BERLINALE 2021 - Tabija (The White Fortress)
Igor Drljaca's The White Fortress is a grounded, emotionally immersive, and tender depiction of love. While on the surface, it may be a cold feature, it does so too slowly warm the coils of its engine to fully brood its thematics in a delicately produced drama.
It is interesting to note that at first, Drljaca's wrestles with genre. However, it is not overly clear of what direction and the ultimate destination this film will arrive at. Spiralling from a kitchen sink drama, grassroots gangster, and finally, a romance drama, does make slightly worry. Still, writer-director Igor Drljača does a magnificent job of welding and intertwining these narratives and thematics to strengthen the overall piece, and of course, individually the arcs present.

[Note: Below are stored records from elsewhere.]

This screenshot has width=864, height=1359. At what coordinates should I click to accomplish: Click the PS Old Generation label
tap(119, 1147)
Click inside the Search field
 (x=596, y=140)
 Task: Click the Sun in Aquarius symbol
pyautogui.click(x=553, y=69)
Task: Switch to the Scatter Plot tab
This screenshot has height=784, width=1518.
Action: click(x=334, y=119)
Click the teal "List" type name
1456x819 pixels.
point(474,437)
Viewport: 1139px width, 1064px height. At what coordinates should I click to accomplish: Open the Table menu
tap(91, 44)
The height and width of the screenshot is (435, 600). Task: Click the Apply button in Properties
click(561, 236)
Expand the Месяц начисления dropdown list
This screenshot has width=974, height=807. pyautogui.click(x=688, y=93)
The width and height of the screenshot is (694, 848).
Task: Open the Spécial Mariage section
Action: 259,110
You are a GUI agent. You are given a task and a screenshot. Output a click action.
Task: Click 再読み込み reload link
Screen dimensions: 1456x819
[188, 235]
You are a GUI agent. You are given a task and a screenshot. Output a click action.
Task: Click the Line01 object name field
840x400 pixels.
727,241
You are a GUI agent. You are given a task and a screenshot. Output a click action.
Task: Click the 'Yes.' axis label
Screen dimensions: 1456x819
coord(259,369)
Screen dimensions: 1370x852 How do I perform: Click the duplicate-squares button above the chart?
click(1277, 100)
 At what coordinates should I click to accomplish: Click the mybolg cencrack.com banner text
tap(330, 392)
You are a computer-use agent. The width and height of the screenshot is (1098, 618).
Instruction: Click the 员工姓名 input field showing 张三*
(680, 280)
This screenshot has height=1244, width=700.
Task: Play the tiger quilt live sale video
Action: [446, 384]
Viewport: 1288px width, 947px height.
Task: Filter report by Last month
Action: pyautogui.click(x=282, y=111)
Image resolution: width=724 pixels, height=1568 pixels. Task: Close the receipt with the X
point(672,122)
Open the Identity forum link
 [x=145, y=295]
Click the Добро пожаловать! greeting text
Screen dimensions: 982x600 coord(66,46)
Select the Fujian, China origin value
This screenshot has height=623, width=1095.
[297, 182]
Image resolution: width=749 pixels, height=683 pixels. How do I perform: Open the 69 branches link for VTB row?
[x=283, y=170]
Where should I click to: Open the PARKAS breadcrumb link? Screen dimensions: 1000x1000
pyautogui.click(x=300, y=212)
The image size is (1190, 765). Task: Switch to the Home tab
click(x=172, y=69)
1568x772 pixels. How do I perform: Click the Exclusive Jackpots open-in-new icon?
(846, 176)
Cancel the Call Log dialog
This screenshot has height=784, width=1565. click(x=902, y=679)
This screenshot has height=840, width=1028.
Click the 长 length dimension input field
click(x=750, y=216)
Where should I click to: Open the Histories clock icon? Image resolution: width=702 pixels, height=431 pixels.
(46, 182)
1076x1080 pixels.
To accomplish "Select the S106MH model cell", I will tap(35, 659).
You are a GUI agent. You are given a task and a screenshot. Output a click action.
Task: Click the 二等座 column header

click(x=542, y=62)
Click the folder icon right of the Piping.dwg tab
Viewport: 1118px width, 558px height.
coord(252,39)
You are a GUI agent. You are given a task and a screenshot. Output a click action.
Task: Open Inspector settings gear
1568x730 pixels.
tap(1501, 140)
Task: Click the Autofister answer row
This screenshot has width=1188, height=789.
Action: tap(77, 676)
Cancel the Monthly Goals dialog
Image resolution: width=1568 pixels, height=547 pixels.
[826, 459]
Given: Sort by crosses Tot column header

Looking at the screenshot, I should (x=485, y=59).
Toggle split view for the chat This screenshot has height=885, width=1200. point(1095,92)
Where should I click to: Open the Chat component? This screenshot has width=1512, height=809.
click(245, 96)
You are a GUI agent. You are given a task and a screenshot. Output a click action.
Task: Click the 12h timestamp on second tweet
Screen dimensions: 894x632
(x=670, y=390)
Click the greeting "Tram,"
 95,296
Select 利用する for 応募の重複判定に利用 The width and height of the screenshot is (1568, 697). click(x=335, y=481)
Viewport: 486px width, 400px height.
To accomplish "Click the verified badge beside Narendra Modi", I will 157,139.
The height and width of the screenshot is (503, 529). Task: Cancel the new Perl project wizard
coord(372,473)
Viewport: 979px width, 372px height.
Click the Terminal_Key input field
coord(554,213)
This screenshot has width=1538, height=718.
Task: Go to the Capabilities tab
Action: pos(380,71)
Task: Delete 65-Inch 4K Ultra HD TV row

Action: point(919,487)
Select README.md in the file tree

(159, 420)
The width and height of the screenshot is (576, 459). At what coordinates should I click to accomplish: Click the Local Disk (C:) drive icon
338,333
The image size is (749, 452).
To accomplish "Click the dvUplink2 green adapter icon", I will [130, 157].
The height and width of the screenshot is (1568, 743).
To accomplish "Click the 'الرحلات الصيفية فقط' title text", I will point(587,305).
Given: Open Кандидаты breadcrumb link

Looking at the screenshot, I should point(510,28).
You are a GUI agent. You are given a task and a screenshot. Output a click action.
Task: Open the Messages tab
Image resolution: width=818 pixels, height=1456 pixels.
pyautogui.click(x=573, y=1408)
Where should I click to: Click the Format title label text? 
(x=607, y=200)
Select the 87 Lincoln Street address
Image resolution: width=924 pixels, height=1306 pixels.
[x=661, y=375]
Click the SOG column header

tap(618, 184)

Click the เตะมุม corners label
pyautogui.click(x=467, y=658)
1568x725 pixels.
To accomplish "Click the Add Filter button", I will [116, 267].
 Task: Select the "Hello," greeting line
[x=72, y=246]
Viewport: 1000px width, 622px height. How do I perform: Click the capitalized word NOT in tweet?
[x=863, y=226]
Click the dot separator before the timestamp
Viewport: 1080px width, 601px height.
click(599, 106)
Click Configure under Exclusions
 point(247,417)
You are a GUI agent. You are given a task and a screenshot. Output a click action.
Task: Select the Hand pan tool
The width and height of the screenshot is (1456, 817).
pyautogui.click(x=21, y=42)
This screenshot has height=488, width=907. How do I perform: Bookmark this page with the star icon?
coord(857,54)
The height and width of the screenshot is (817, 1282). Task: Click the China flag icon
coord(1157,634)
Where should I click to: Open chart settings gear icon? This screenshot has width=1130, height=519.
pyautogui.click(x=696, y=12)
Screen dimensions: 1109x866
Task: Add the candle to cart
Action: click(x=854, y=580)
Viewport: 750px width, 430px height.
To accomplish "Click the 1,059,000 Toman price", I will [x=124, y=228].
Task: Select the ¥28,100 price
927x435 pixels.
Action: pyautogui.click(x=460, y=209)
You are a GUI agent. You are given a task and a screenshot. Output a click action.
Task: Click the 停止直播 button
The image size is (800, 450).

For the most part, the piece focuses on Pavle Čemerikić's Faruk, who primarily takes centre stage. Although, Drljaca's feature splits itself into two narratives that ultimately converge into one, with Sumeja Dardagan's Mona running parallel almost. The two respective narratives are given plentiful amounts of depth and layers that craft an incredible amount of personalisation for each character to unravel and personify. The two central performances are nothing short of excellent. Dardagan and Čemerikić's isolated performances brood with angst and emotional depletion. Čemerikić has much of the foil and keeps his head far above the water leading this picture with ease. How the actor develops his character on the screen in an esoteric stance offers much to dissect and ultimately understand. That is not to say that Dardagan feeds on the scrap, not at all. She embodies a different type of angst, that of privilege but with its relative distresses and internalised confrontation that still erupts in a country that cannot offer its youth what they deserve, a testament equally labelled by Čemerikić's character.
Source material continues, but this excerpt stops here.